What the task asks:
Retype exactly the lines of the material below, from the one containing "Image resolution: width=1024" through the last, with both ends kept.

Materials provided:
· · ·
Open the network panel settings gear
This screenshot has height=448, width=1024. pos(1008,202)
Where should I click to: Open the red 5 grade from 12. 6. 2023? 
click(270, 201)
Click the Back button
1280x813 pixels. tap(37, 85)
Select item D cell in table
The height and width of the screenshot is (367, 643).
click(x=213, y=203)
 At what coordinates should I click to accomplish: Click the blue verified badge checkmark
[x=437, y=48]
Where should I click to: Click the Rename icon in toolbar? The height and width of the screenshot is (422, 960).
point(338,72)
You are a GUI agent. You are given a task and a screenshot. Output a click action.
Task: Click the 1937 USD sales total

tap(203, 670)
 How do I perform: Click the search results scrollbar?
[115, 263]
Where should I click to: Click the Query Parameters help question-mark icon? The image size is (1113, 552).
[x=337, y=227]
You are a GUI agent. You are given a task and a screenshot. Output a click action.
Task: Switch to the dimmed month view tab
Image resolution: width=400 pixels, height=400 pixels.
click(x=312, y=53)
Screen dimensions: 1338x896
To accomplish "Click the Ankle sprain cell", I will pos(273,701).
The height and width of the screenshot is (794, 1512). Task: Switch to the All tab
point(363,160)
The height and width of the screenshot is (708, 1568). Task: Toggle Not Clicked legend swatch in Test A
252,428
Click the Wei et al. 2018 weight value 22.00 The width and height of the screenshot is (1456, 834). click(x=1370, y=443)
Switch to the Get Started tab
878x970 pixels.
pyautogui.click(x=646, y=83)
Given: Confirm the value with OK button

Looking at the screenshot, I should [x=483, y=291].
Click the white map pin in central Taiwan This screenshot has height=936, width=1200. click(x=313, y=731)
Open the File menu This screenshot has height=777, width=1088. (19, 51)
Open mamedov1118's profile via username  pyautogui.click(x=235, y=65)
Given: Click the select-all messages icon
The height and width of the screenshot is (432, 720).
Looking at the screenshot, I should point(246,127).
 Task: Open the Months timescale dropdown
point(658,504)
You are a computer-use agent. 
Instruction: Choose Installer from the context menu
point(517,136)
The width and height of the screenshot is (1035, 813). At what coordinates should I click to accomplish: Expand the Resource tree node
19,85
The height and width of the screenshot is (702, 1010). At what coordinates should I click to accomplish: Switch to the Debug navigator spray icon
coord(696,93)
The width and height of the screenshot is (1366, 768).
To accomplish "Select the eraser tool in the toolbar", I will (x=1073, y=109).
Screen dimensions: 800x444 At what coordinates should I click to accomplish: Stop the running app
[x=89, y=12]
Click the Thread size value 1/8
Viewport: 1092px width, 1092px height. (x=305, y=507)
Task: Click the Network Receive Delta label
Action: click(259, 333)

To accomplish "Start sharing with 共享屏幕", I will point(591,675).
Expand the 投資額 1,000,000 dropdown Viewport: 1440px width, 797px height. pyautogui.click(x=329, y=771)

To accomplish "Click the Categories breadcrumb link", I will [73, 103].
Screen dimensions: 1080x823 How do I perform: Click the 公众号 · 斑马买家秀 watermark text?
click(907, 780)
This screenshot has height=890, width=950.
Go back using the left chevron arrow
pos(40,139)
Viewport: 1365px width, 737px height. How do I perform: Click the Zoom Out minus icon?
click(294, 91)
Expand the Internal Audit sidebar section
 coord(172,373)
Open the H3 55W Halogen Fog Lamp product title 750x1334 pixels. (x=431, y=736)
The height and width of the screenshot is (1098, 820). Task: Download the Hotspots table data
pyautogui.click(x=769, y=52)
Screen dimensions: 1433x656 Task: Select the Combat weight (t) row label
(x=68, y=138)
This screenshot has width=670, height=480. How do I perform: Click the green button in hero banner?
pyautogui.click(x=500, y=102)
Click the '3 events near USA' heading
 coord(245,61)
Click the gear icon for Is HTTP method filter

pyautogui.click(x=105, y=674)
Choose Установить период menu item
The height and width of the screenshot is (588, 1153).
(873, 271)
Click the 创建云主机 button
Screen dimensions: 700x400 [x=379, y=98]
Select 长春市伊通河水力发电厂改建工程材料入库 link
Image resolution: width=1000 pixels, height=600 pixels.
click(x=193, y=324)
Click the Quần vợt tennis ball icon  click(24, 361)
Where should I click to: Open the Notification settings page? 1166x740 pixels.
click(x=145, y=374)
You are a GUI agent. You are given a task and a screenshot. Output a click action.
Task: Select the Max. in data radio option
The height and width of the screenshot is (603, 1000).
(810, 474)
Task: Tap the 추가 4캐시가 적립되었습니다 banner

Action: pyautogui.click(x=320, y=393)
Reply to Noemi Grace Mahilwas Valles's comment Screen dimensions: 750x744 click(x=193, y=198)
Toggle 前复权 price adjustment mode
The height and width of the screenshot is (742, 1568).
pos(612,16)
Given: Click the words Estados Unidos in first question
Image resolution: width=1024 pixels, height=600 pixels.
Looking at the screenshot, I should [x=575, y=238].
· · ·
Task response:
Image resolution: width=1024 pixels, height=600 pixels.
Looking at the screenshot, I should [x=575, y=238].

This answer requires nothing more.